The world’s best-known gang of superheroes – Thor, Hulk, Iron Man, Captain America – and their pals (Black Widow, Hawkeye, etc) are back together following the phenomenal success of 2012’s Avengers Assemble. Thanks to all the solo outings (two Thor and two Captain America movies, three Iron Mans and that Hulk movie with Edward Norton that everyone tries to forget about) from the Marvel comic book universe, we know quite a lot about the characters already, so writer/director Joss Whedon dispenses with any biographical backstory and plunges them all straight into the action.

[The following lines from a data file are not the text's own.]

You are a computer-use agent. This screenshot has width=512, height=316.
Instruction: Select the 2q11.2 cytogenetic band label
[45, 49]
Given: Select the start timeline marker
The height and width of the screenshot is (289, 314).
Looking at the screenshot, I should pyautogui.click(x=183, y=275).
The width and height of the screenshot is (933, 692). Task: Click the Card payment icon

In the first action set piece, our heroes are getting rid of the last remaining HYDRA baddies and think they’ll soon be able to put away their tight-fitting costumes for happy retirement – that is, until Tony Stark (Downey Jr) and Bruce Banner (Ruffalo) mess around with some artificial intelligence technology they find and end up accidentally creating Ultron (voiced by James Spader), who thinks the best way to make the world a better place is to wipe out the Avengers and destroy humanity while he’s at it. Whoops.

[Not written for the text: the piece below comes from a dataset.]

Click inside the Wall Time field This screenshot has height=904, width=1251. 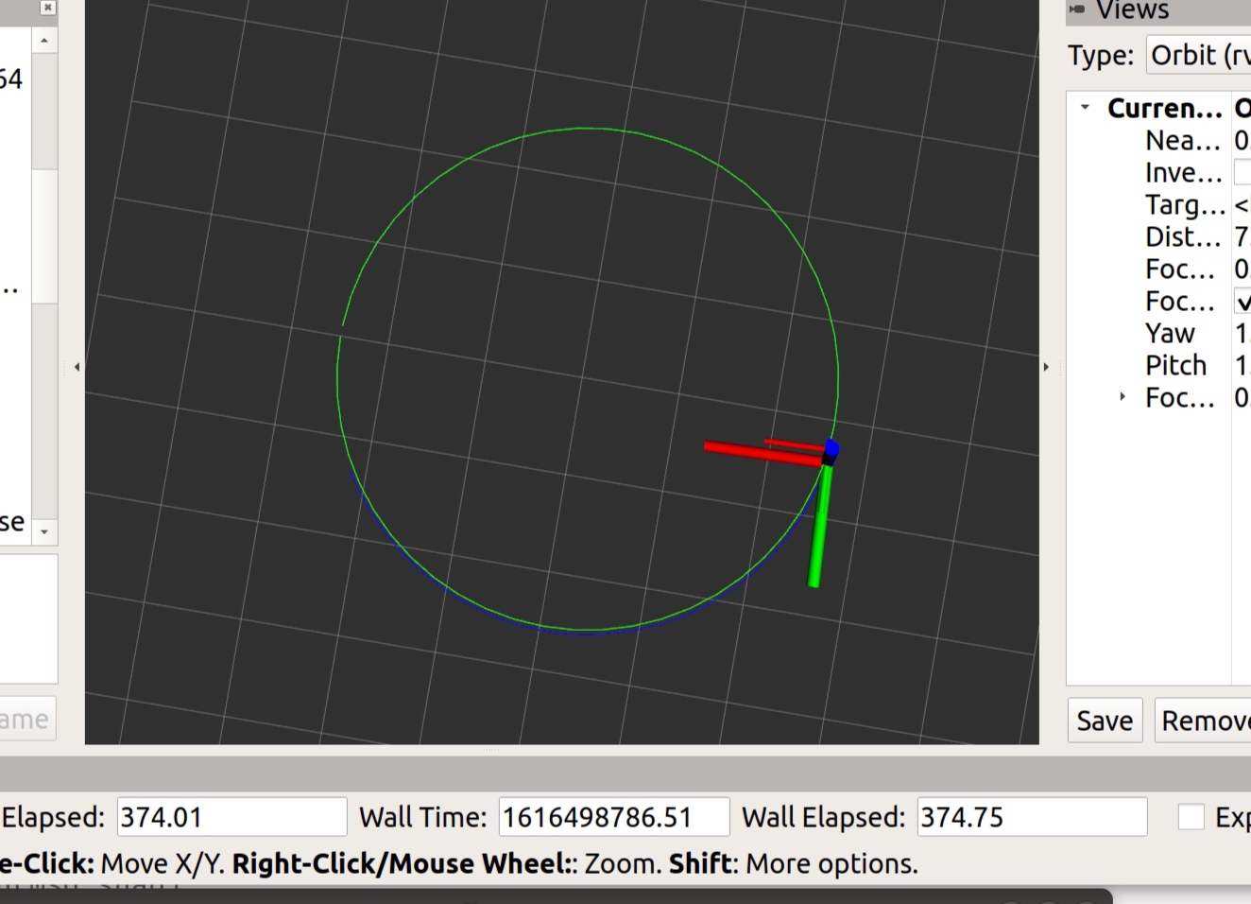point(612,817)
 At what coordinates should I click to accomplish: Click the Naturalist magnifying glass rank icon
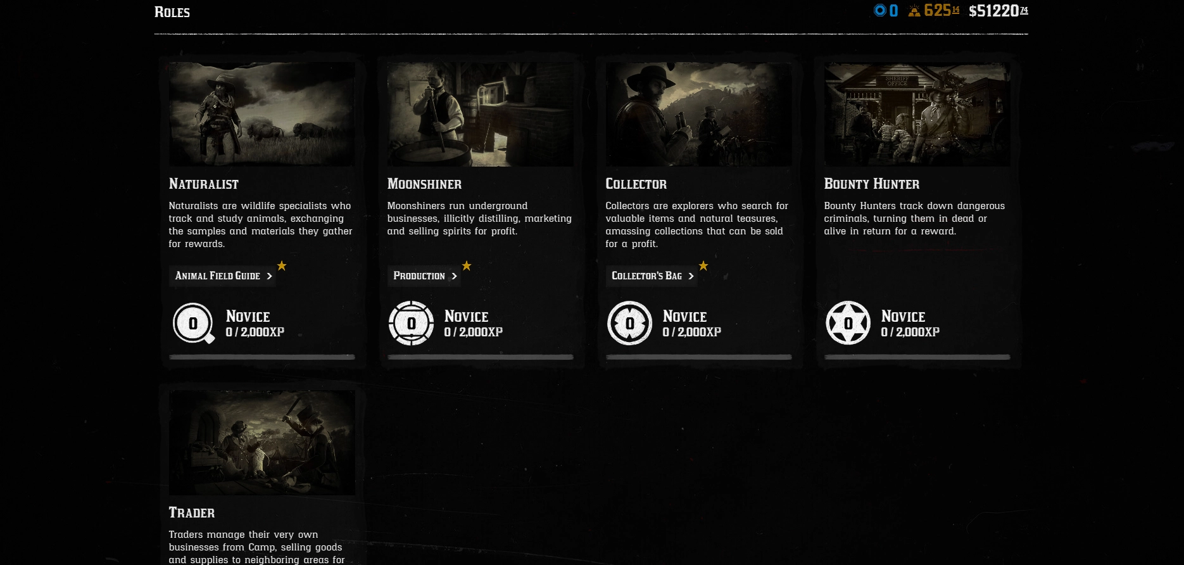(194, 323)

This leads to a couple of hours of bashing, crashing, thumping and testosterone overload as robotic Ultron and his creations attack, and the Avengers are given their toughest challenge yet, made all the more complicated by the appearance of two vengeful siblings – superfast Pietro (Aaron Taylor-Johnson), aka Quicksilver, and mind-bending Wanda (Elizabeth Olsen), aka Scarlet Witch, who can cause people to hallucinate their worst fears. So not only do the Avengers have to deal with the twins themselves, but also their own failings and secrets that Wanda reveals.

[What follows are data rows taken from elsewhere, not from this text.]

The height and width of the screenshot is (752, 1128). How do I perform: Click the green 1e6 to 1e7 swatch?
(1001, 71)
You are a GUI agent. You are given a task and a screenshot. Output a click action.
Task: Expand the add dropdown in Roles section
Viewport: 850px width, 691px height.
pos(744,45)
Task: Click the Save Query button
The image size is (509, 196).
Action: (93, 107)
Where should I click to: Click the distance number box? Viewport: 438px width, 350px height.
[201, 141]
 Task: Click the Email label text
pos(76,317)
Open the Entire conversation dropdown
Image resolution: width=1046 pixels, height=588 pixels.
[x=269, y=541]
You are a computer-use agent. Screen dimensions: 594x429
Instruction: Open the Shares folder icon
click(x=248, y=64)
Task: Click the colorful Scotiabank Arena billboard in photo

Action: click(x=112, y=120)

It’s a neat trick as the mind-messing reveals much about the characters, from Black Widow’s (Johansson) early killer training to Captain America’s (Evans) yearning for his old life, and leads to some nice plot developments such as a potential romance between Hulk and Black Widow, and a revelation about Hawkeye’s (Jeremy Renner) life away from his day job.
Whedon, meanwhile, has much to do from the director’s chair, and while this film isn’t as sharp or jaw-droppingly good as the first Avengers movie, he still manages to deftly mix all the many elements and characters together. There’s banter and wit throughout, some impressive set pieces and fights (and Hulk really does get to smash a lot up in this outing, we pity the poor city that he virtually levels during a tantrum) and stunning special effects.
By the end, all this action, exposition and adventure does create a little battle fatigue – the climactic scenes almost seem like one disaster too many – but thanks to the smart script, pacy direction and winning performances, it is still an enjoyable addition to the Marvel universe and a nice set up for the various movies (third instalments of Thor and Captain America and the two-part Avengers: Infinity War) that are due to follow.
Is Avengers: Age Of Ultron suitable for kids? Here are our parents’ notes...
This movie is a 12A certificate so does contain some fantasy violence and mild bad language but there is nothing that should scare older children (age 9+).
Parents should note that Scarlet Widow mentions that during Russian training she was sterilised, which younger viewers may ask to be explained to them.